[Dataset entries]
((

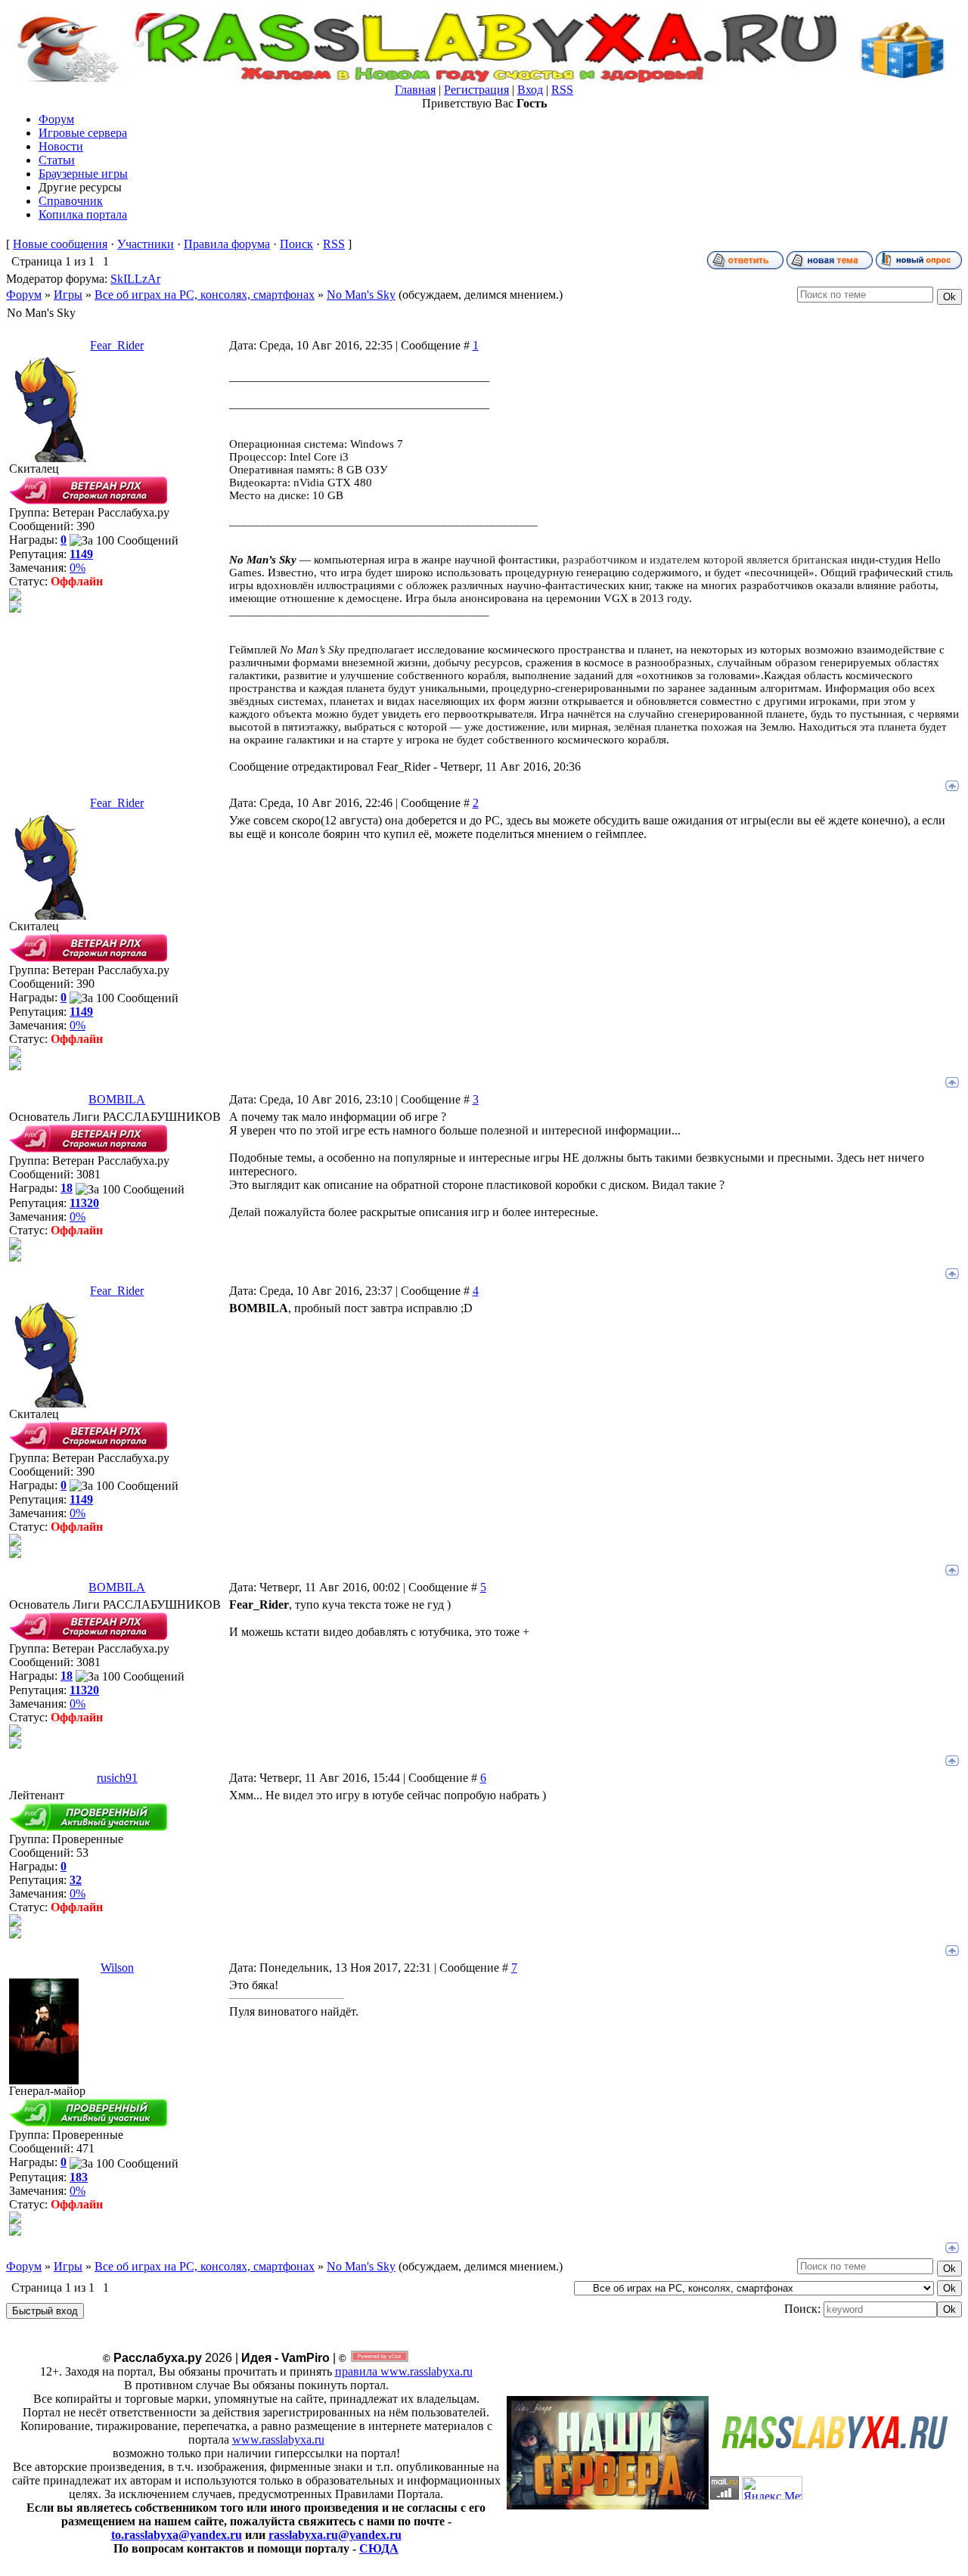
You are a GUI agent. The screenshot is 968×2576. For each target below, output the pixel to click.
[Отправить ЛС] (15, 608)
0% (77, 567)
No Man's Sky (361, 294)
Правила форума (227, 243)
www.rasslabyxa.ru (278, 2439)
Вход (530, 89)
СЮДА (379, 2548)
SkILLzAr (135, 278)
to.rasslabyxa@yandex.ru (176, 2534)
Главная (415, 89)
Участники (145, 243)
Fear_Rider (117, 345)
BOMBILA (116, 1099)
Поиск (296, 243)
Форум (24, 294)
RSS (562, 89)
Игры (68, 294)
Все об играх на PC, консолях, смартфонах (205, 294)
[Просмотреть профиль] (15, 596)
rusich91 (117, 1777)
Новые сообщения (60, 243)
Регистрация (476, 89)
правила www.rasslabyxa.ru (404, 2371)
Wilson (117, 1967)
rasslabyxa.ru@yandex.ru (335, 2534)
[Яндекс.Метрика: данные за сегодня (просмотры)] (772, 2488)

))

An exact copy of every line from the one containing "[Просмотреть профиль] (15, 596)" through the last line of the entries is required; please add nothing.

[Просмотреть профиль] (15, 596)
rusich91 (117, 1777)
Новые сообщения (60, 243)
Регистрация (476, 89)
правила www.rasslabyxa.ru (404, 2371)
Wilson (117, 1967)
rasslabyxa.ru@yandex.ru (335, 2534)
[Яндекс.Метрика: данные за сегодня (просмотры)] (772, 2488)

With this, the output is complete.